Clark Cross, Linlithgow.
Read more: We must protect free higher education or Thatcher will have truly won
Pray for the innocents
IN Bethlehem, Christmas is cancelled. Palestinian Christian leaders across denominations in the West Bank city have decided “that they will not hold festivities this year as a mark of solidarity with their brethren in Gaza. There will be no public celebrations, no twinkling Christmas lights and no decorated tree in Manger Square - not as long as a state of war reigns over the embattled Gaza Strip and the majority of its residents cope with Israeli bombardments, the devastation of their homes and a spiralling humanitarian crisis”.
Munther Isaac, pastor of Bethlehem’s Evangelical Lutheran Christmas Church (one of the Church of Scotland’s two partner churches in Palestine) said he and his colleagues “intend to set up a small Nativity scene with rocks and debris piled atop it….This is what Christmas now means to us that we see Jesus being born among those who have lost everything, who are under the rubble.”
One way our congregations can show solidarity with our suffering Christian sisters and brothers on the West Bank and in Gaza is for us to switch off the church Christmas tree lights briefly this Christmas Eve while offering up an appropriate prayer.
In fact we must offer up prayers for all those innocents suffering so terribly all over the world there being too many to list. A singularly significant cause of that suffering is our indifference, Christmas in particular presenting an opportunity to counter that apathy.
John Milne, Uddingston.
Sunak's insult to WW2 heroes
I WAS dismayed to find out that last weekend the Prime Minister Rishi Sunak spoke at a festival in Italy organised by the Brothers of Italy political party ("PM’s praise for Meloni", December 17).
As several media outlets have pointed out, this is a party with roots in fascist parties which operated in Italy in the 1940s. Indeed the France 24 TV station has highlighted that one of the predecessors of the Brothers of Italy party was the Italian Social Movement, which was formed by allies of Benito Mussolini around 1946 .

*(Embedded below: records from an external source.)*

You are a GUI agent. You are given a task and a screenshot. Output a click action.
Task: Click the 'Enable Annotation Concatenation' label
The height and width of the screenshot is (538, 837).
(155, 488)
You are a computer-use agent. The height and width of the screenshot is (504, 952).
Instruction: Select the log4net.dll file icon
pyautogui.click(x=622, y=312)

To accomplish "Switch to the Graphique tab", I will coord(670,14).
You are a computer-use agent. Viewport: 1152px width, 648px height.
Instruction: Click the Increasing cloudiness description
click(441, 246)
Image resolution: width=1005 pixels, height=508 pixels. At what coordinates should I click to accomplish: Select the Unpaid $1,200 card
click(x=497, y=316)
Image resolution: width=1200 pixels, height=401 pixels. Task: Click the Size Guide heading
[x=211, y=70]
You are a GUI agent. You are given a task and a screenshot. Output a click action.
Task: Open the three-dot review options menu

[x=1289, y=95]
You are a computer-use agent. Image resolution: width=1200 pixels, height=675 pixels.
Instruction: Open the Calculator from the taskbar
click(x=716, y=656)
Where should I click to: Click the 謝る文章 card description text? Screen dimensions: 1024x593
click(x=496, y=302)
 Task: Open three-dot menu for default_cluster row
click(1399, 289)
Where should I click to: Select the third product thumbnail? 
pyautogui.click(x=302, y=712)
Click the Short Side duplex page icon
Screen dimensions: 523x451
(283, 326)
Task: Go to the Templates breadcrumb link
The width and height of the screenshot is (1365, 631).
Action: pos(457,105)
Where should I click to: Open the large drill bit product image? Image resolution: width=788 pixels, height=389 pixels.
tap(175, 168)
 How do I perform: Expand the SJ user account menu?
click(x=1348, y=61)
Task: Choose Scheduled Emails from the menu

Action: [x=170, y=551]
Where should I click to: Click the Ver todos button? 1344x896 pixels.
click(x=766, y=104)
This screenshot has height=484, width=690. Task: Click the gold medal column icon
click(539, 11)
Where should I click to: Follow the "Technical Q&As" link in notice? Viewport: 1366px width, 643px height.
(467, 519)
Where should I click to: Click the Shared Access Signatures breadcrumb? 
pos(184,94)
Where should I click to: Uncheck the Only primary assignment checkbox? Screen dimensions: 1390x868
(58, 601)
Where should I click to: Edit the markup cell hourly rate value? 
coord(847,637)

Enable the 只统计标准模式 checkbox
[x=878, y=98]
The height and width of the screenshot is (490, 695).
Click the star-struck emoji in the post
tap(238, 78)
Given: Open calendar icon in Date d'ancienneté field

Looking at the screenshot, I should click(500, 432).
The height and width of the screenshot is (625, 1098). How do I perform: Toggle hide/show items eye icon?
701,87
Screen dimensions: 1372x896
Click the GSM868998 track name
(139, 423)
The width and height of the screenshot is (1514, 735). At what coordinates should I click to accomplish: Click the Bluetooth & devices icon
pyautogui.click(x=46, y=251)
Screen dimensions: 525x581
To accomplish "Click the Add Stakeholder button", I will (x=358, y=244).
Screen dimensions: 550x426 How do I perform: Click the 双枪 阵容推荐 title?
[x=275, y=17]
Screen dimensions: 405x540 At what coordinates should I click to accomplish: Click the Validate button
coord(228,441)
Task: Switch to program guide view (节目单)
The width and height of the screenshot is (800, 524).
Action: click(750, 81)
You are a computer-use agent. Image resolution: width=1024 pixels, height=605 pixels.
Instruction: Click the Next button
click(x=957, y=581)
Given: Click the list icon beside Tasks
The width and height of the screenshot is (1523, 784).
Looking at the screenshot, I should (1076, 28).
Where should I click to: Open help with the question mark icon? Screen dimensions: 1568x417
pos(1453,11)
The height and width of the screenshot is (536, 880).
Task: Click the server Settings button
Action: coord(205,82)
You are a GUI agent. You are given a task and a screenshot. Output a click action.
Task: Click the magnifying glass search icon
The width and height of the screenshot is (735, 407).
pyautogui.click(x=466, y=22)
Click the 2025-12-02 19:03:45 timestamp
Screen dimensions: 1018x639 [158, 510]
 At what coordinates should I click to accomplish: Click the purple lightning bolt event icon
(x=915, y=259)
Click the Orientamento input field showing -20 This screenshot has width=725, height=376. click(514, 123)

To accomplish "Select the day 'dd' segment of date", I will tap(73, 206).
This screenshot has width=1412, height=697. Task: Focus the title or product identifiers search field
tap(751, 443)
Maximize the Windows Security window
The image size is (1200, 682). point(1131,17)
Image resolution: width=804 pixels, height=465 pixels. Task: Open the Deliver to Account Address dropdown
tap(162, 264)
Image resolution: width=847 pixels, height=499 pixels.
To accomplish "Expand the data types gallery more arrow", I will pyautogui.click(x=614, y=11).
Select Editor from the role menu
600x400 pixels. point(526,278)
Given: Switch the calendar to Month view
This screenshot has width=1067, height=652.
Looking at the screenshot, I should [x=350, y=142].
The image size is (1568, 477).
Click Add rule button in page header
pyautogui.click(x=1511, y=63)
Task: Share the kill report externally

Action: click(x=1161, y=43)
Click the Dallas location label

This is of course the same Mussolini who was one of Hitler’s main allies during the Second World War.
I find it quite disturbing that a British prime minister should be speaking at an event organised by a political party with these very dubious historical links.
It seems to me that Mr Sunak’s support for this event is an insult to the servicemen and women who fought against the forces of fascism during the Second World War.
Arthur West, Ayrshire Hope not Hate Network, Irvine.